Is there a better way to do this?

0 + 0

implementation

modular-arithmetic

Score:2

Crypto

Daniel S

4/7/23, 9:32 AM

Fun question! The answer is yes. The trick is to modify the loop according to the sign of the last window. If the last window was positive, we skip over 0s and stop at the next 1; if the last window was negative, we skip over 1s and stop at the next 0 and flip it. I think that there is also a final step for both this and the algorithm quoted in the question where if the final window is negative we need to prepend a 1. Here's my best stab at some python for windows of width $w$.

def wnaf2(d):
    result = []
    sign = 0
    while d !=0:
        if (d & 1)^sign:
            di = mods(d^sign)
            sign = (d>>(w-1)&1)   # There's a case for rolling this into the mods function
            d = d>>w              # Just wipe out the last window without carries
            result += [di]
            result += (w-1)*[0]
        else:
            result += [0]
            d >>= 1
    if sign:
        result += [1]
    return result[::-1]

This is linear provided that we are counting shifts and masking as $O(1)$ operations.

0 + 0

Myria

4/8/23, 10:05 PM

The shifts and masking are $O(1)$ in a real implementation (i.e. not Python) because rather than actually shifting the whole `d` we can just index the bytes and bits. This solves the problem I was having. Thanks! <3

Elon Musk

I sit in a Tesla and translated this thread with Ai:

EN: Is there an algorithm to compute the wNAF for an exponent faster than quadratic?

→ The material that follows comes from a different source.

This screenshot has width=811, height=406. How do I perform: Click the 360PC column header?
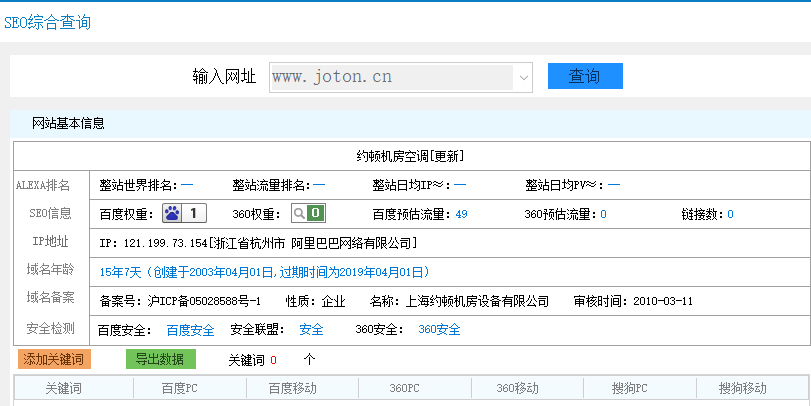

TH: มีอัลกอริทึมในการคำนวณ wNAF สำหรับเลขชี้กำลังที่เร็วกว่ากำลังสองหรือไม่?

RO: Există un algoritm pentru a calcula wNAF pentru un exponent mai rapid decât pătratic?

RU: Существует ли алгоритм для вычисления wNAF для показателя степени быстрее, чем квадратичный?

VI: Có thuật toán nào để tính toán wNAF cho số mũ nhanh hơn bậc hai không?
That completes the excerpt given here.